As we took that bumpy road out to Wabetunda I tried to talk away the impending community event to a pretty quiet Keith. The car tossed me back and forth, just like the shifting thoughts racing through my brain. I had come from the hospital, rejoicing in a healthy baby girl’s arrival to the village, full of people shouting “Muzungu” and traveling the same dusty road to the same sad occasion. What is this world we live in? The one we live in, the one we die in. When we arrived, we were surrounded by hundreds of people, pressing in to listen to the sermon and see the plain wood coffin. A small fire smoldered next to us, whispering of the hours that had been spent awake throughout the night. The community had stayed awake with the family to grieve together, not leaving them in their pain to weep alone. Bright scarves and wraps covered woman’s bodies and a florescent orange tarp held up by banana trees attempted to keep the cloudy sky from pouring threatening rain on their faces. A man preached the Gospel with passion –at least from what I could tell in my feble Luganda. An old woman, fondly known as Mama Minanee, sat next to the coffin. Her wooden face told of grief beyond my grasp. She had buried 7 children in her lifetime with only one remaining. Why must she bear this pain again, I wondered. A child started to weep. He wept with deep seated grief, and as the words “Mama” poured from his mouth, I felt my heart was near breaking. Mama? The words I hear each and every day from my three sons. This same title, this relationship was torn from this small boy, leaving him as a mulekwa (orphan). There were 4 that she left behind as the dirt covered her coffin, all who will become children raised by the community they live in. No longer will they have someone to call mama, but rather they will become a part of the hundreds that surround them, who bear similar scars, can tell similar stories. We live together, we die together.
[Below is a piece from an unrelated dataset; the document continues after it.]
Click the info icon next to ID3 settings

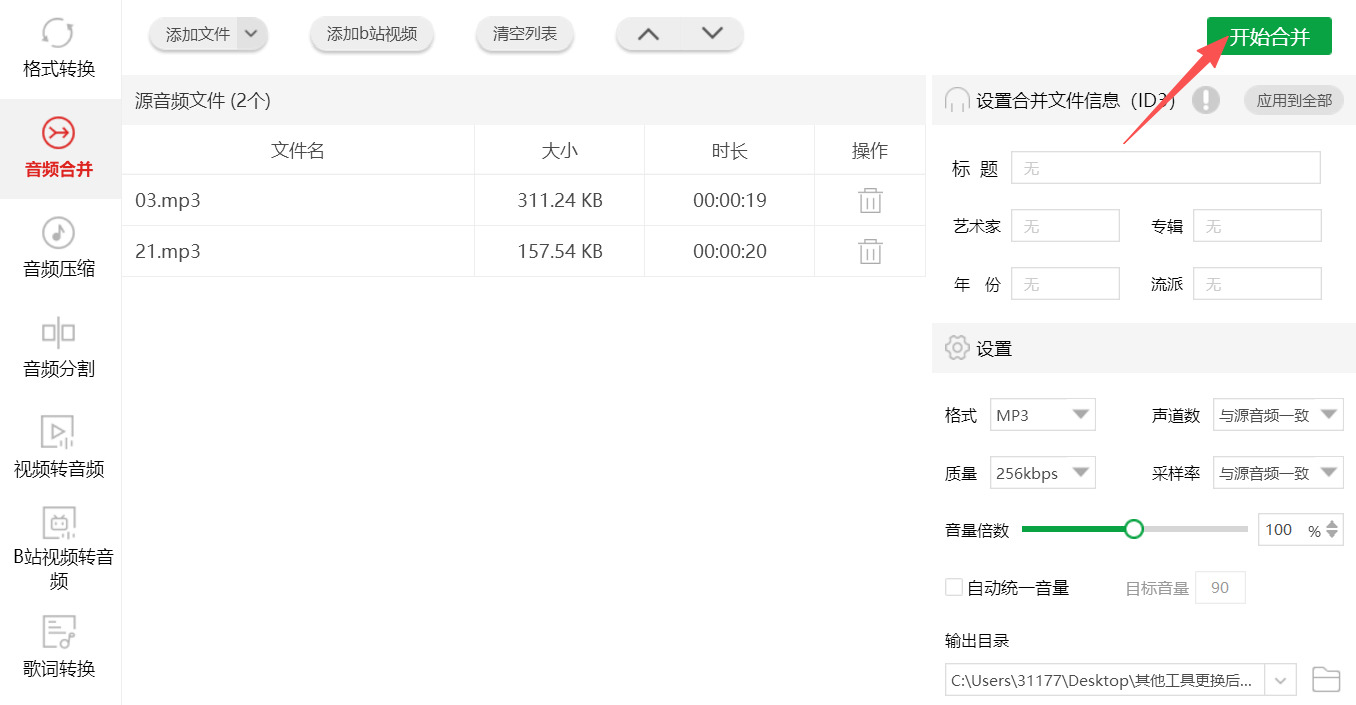1205,100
As we stood at the grave, beating off hundreds of bugs who were angry we had invaded their garden, I was struck by the simplicity and complexity of the life God creates. As my little one kicked around in my womb, my thoughts were taken back three years ago. This was the same land we had gathered on to bury Fiona’s still born baby. And now, she holds her beautiful little Joshua. Yet here we were again, in the same African soil, crying, singing, and wondering what the God of the universe was up to. As I held my friend and cried with her, I knew one thing for certain. We live together, we die together, but we do not do so without hope. Keith has been teaching the boys through the book of Job just this last week. What have I learned? To bless the name of the Lord, no matter how it feels or what it looks like. And to be thankful for the African community that celebrates life around me, and grieves the loss of life with me. Blessed be the name of the Lord. Selah.